The combined companies will provide a sophisticated front-end trading platform and back-end execution and clearing services to Retail, Institutional and Wholesale clients worldwide. Furthermore, the companies currently have approximately 20,000 customer accounts and over $600 million in customer account assets as of closing of the transaction. RushTrade Securities, Inc.'s (RushTrade) proprietary front-end trading platform has been consistently ranked among the top competitors by Barron's, and has been the recipient of multiple awards by well-recognized rating agencies. Terra Nova became self-clearing in March 2004, and is repeatedly ranked among the leaders in online trading by Barron's and others.
"We are very excited about the combination of Terra Nova's back-end technology with RushTrade's proprietary front-end platform. Terra Nova has built a solid reputation in the direct market access and online trading industry, and both RushTrade and Terra Nova have assets that complement and enhance one another, benefit our customers and add value to our shareholders," said Mr. D. M. "Rusty" Moore, Jr., Chairman and Chief Executive Officer.

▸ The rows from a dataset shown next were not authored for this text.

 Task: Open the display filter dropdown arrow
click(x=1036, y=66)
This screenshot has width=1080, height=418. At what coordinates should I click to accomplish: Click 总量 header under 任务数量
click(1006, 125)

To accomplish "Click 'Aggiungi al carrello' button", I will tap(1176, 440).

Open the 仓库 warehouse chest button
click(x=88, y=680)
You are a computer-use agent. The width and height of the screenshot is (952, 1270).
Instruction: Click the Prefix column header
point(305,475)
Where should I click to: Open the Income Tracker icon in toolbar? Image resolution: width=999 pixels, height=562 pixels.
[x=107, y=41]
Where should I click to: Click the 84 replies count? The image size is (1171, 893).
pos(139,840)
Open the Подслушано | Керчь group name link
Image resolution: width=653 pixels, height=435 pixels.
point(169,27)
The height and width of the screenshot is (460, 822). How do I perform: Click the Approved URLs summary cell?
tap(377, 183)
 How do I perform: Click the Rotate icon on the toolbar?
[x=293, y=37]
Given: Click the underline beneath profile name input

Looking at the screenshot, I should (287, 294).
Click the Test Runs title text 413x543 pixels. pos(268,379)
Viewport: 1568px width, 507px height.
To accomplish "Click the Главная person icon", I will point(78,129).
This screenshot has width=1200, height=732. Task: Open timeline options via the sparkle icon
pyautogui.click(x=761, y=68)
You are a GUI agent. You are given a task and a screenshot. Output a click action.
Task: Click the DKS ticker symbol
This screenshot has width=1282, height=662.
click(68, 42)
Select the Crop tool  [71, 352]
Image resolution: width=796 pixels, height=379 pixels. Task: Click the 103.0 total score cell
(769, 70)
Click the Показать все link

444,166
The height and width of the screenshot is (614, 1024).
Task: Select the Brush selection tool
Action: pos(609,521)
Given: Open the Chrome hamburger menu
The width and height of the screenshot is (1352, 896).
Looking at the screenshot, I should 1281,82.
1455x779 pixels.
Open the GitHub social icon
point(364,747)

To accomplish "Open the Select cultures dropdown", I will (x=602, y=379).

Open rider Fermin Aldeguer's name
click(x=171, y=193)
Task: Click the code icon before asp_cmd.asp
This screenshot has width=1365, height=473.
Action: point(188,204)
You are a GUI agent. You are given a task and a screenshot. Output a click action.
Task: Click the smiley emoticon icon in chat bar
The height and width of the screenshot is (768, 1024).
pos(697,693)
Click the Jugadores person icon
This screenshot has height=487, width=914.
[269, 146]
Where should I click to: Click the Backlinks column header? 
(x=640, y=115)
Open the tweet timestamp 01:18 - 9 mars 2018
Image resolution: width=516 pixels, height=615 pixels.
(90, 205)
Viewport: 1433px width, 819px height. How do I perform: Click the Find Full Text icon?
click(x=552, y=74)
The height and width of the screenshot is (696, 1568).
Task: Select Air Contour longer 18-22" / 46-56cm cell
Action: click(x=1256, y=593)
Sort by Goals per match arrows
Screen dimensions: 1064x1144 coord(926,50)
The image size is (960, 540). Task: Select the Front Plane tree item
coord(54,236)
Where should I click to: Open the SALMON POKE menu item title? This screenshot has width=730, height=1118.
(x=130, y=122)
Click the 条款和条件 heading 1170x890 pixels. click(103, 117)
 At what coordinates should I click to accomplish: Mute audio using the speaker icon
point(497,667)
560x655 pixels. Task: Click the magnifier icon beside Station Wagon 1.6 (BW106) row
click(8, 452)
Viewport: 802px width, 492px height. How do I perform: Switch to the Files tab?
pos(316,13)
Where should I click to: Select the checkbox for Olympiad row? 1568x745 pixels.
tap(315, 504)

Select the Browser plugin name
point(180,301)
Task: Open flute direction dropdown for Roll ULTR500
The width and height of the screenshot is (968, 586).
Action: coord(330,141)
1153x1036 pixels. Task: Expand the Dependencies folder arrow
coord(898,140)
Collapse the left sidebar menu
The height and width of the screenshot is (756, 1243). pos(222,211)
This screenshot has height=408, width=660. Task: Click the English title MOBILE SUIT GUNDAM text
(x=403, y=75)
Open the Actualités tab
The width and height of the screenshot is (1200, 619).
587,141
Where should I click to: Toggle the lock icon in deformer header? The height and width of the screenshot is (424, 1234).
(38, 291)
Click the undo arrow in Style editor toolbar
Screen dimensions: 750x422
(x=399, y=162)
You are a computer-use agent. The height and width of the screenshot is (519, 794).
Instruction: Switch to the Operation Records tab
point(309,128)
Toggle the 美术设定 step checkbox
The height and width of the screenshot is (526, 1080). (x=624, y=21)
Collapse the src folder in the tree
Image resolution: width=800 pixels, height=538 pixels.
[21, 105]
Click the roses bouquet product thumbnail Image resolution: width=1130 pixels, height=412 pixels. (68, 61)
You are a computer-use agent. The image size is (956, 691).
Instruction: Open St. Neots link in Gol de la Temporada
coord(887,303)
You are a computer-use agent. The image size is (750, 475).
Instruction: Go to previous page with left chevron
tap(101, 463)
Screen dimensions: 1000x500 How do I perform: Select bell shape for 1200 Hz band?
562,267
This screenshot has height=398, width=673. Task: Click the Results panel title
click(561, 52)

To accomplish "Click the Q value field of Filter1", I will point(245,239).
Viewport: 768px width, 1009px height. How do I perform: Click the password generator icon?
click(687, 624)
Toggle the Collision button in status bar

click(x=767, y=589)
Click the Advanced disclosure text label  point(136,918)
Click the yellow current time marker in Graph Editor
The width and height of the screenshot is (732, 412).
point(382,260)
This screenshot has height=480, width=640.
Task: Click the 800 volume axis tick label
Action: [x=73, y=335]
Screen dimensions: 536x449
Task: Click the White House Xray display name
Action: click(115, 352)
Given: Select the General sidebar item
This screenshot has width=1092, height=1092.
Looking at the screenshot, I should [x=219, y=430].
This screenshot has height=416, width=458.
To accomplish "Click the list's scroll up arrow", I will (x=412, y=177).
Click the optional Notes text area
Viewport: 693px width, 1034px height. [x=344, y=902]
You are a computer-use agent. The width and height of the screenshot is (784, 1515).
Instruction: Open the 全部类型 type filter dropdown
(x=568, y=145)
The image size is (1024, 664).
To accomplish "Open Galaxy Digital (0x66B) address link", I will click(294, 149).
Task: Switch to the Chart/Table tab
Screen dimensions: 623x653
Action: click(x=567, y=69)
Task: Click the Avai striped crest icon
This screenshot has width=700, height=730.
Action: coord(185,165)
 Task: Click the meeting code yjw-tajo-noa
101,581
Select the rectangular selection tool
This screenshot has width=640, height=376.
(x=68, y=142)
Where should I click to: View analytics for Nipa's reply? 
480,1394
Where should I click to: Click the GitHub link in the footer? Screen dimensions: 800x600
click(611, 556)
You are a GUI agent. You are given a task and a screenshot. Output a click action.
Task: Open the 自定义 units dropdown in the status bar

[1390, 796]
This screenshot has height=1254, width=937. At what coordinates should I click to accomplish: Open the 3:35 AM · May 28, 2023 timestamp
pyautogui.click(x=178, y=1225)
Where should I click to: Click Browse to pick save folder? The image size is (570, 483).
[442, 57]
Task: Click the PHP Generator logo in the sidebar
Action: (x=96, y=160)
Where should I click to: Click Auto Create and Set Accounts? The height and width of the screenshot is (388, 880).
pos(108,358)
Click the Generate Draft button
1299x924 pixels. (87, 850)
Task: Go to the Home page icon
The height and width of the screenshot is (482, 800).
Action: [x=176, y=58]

"The RushTrade platform will complement the needs of Terra Nova's diverse client base of institutions, correspondent broker/dealers and active investors. Our ability to support equities, options, futures and FX with RushTrade, as well as other platforms, makes Terra Nova the broker of choice for serious traders," said Mike Nolan, President of Terra Nova Trading, LLC.
"This business combination positions us as one of a few broker/dealers in the world who own and control the entire front-to-back technology. Coupled with our superior customer support, Terra Nova is well positioned to be a leader in this industry going forward," said M. Patricia "Patti" Kane, Chief Operating Officer.
Rush has issued approximately $35,000,000 of convertible, non-cumulative preferred stock and warrants in exchange for the cash raised in connection with the acquisition. The preferred stock will be converted into Rush's common stock as soon as possible. Five-year warrants for an additional $35,000,000 in value have been issued in connection with the offering. The purchase price of the acquisition was $25,000,000. The remainder of the funds, net of offering and acquisition-related expenses, will provide for additional working capital and broker/dealer net capital. The acquisition will be accounted for as a business combination.